Saturday, April 5, 2014

If God is omnipotent, can He create a rock that He cannot lift?

If God is omnipotent, can He create a rock that He cannot lift?  Does the existence of objective morality prove the existence of God? Is the anthropic principal proof for the existence of God?  Why is the universe intelligible?

I've been thinking about all of these questions lately, and I think I just stumbled on a single answer that deals with all of them...

The first question can be rephrased like this-  if God is all powerful, can he create a logical inconsistency?  Can he declare that 2 + 2 = 5?  I have long held that He cannot, but this is not a limit on his power, but a constraint that logic puts on reality.  As Tobias noted in "The Battle for Moriah"-  "Logic is the form of truth, truth is the matter of logic."  So logic and truth are interdependent!

As for objective morality-  a lot of people seem to argue that the fact that there is an objective moral law implies that there is an objective moral law giver.  So if you agree that the fact that Hitler shipped Jews to concentration camps was wrong, despite the fact that many Germans agreed with it, that even though cultural values can shift some things are wrong anyway-  than you agree that there is an objective moral law.  But the thing is, I don't want a God who dictates morality-  I want a God who is Himself subject to morality!  I don't believe that God can declare that genocide is right any more than He can declare that 2 + 2=5.  I know that I just opened a whole different can of worms, but I'm going to keep going...

• COMPLETE THE FOLLOWING:
a – List the four questions posed in the opening paragraph of the blog post on God's omnipotence.
b – Pick up the blog post on God's omnipotence immediately after its final sentence and carry it forward.

• INFORMATION:

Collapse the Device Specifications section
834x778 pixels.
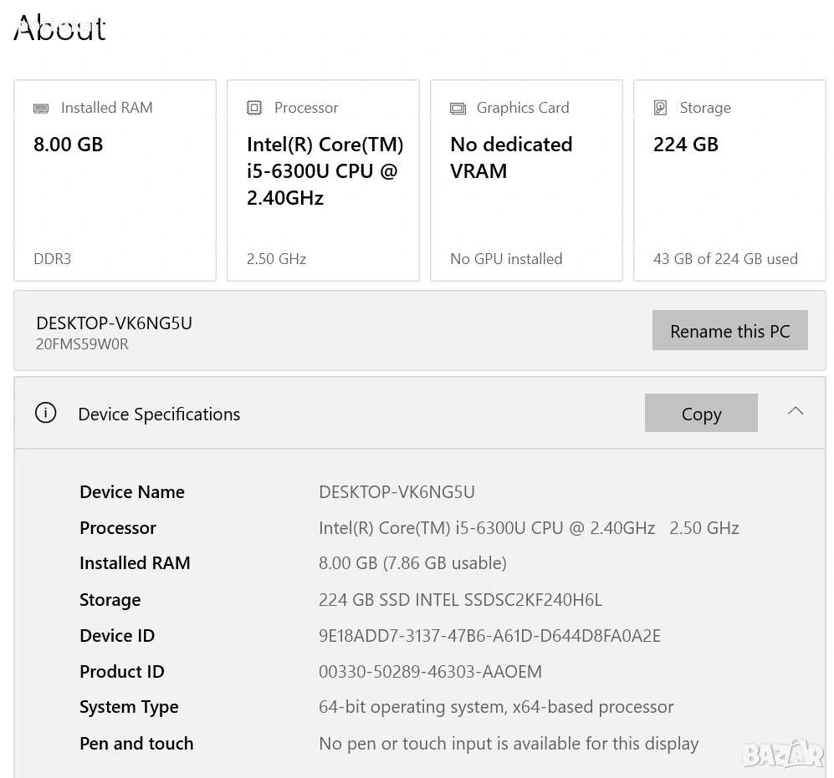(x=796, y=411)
...
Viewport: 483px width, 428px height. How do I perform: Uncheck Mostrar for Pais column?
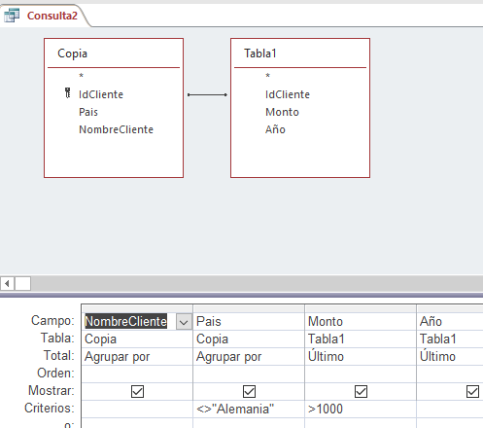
---
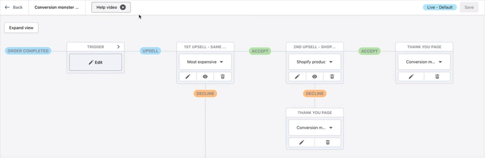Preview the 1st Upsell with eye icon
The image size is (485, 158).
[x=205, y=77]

• ANSWER LIST:
a –
1. If God is omnipotent, can He create a rock that He cannot lift?
2. Does the existence of objective morality prove the existence of God?
3. Is the anthropic principal proof for the existence of God?
4. Why is the universe intelligible?

b –
The Anthropic principal is the idea that Earth seems so perfectly, uncannily suited for human life, it must have therefore been created for it.  The response is, of course, that human life sprang out of this environment, rather than the environment being created for us. But people can extend it further and talk about how actually all of the physical laws in the universe seem fine tuned towards the sustaining of life!  That if any law were off by just the slightest degree, the whole universe wouldn't work properly... and so we couldn't then exist.  Therefore God must have dictated the laws of physics so that everything could work. Naturalists, who don't believe in God, have had to address this extremely unlikely principal as well, and have posited that maybe there are actually billions of universes, in what is called the "Multiverse", and that since there are then only one of them would have to have the qualities necessary for life, and that one is, of course, the one we happen to live in.  But that is mere speculation, of course.

Then there's Einsteins famous quote "The most unintelligible thing in the universe is that it is intelligible."  Like what are the chances that life could evolve completely by accident, to a point where it could not only discuss these questions, but actually discover the answers?  

Anyway, I am not going to bother trying to prove the existence of God on any of these grounds right now.  But I think I had a cool insight- Jesus is the "Word made flesh".  In greek the word "Word" is "Logos".  As in "Logy" at the end of many scientific disciplines titles, (biology, anthropology, etc) or as in Logic.  So if Jesus is the Logic....

It says that all things were created through him. So then all things should be logical.  And they are!  And being created in His image and likeness, we have the ability to comprehend them.

But wait, there's more!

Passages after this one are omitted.